Le uscite del weekend
Due giorni, una notte
È il tempo che occorre a Sara, che dopo una malattia dovrebbe tornare in fabbrica ma ha contro il caporeparto, per convincere i colleghi a votare per la sua riassunzione e non per il licenziamento. Sposata con marito e due figli nella piccola città del Belgio, la donna trova a fatica il coraggio di affrontare i colleghi casa per casa, ricevendo risposte ora affermative ora negative. È un’umanità non cattiva, ma tendenzialmente solidale, che purtroppo deve fare i conti con la realtà: il bonus da mille euro che il caporeparto ha promesso, pur di non riassumere Sara, fa comodo in un tempo di crisi economica. La bellezza del film sta nella sincerità assoluta dei sentimenti, nel realismo dei personaggi e nella abilità registica di evitare, nelle ripetizioni delle scene casa per casa, la monotonia.
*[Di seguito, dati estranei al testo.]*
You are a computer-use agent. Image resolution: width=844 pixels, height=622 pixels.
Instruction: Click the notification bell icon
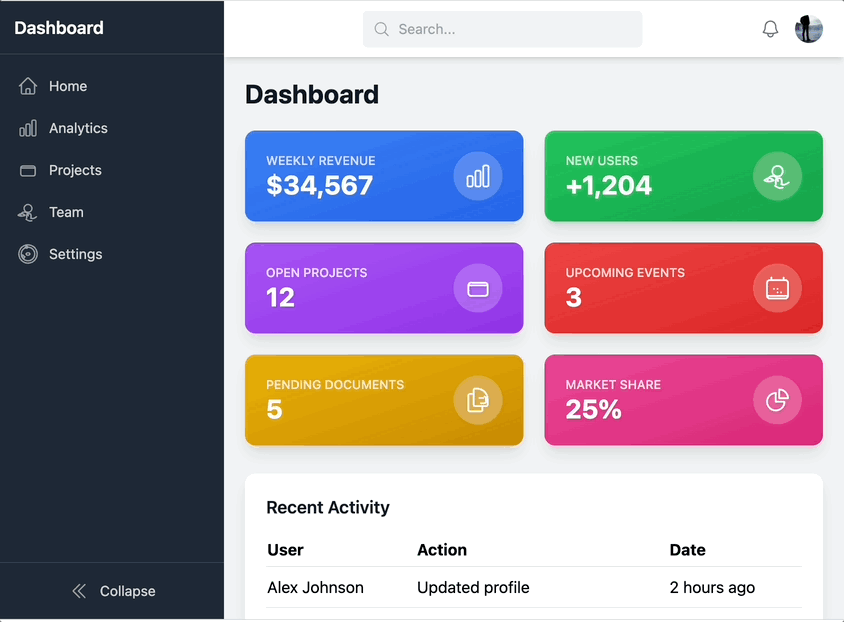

Anzi ciascuna diventa specchio di una intimità familiare interrazziale – specchio dell’Europa attuale – di gioie, dolori, sospensioni che vengono faticosamente alla luce.
Nel suo “pellegrinaggio” Sara (una splendida Marion Cotillard) è assistita dal marito (Fabrizio Rongione) con un affetto generoso, discreto e capace di assorbire i momenti di tensione, tanto che il film è anche il ritratto dell’amore che circola in una famiglia nei momenti duri, una rarità nel disincantato e distruttivo cinema d’oggi sull’argomento.
I Dardenne regalano ancora una volta un gioiello di sapienza descrittiva e narrativa, di equilibrio sentimentale, di racconto reale dove i frequenti primi piani evidenziano nella loro purezza sostanziale i moti più profondi non solo dell’animo ma di una società.
Assolutamente da non perdere.
Lo sciacallo
Presentato al festival del cinema romano, il racconto diretto da Dan Gilroy gira intorno a Lou (un magnifico Jake Gyllenhaal) che è senza lavoro. Una notte assiste a un incidente stradale, si procura una videocamera e da quel momento gira a riprendere ogni sorta di violenza per poi vendere il materiale alle televisioni. Il lavoro rende bene, Lou assume un assistente, diventa sempre più spregiudicato e il suo cuore si indurisce, la coscienza affoga nel più totale cinismo.
Racconto durissimo notturno, violento e implacabile, il film è un incalzare di fatti cruenti accompagnati dall’occhio lucidamente crudo sulla morte e il dolore, senza provare alcun sentimento se non per il guadagno. Nessun compiacimento brutale, ma una analisi spietata di cosa è possibile per un giovane disposto a tutto: l’obnubilamento della coscienza. Per palati forti, da non perdere.
Tre tocchi
Marco Risi è un regista che gioca a calcio con gli attori, sente le loro storie e ha deciso di raccontarle. Ecco allora un mondo al maschile di frustrazioni, astuzie, inganni, compromessi di ogni tipo, depressioni di un gruppo di personaggi. Una serie di quadri più che una narrazione continuativa, di rapporti interessati ed egoistici, di miserie attoriali in attesa dell’eterno “provino”, di vite di camerieri o facchini, insomma per tanti un secondo lavoro per sopravvivere. Tutto vero, è il sottobosco attoriale che pochi conoscono. Peccato che la regia sia dispersiva e il cameo finale con Argentero, Santamaria e Giallini chiuda con amarezza e sarcasmo un lavoro che meritava – vista l’intuizione – di essere curato di più.
In sala ancora: il giallo di Claudio Noce La foresta di ghiaccio, il buonista di Luca Miniero La scuola più bella del mondo, il simpatico Il mio amico Nanuk per ragazzi e non.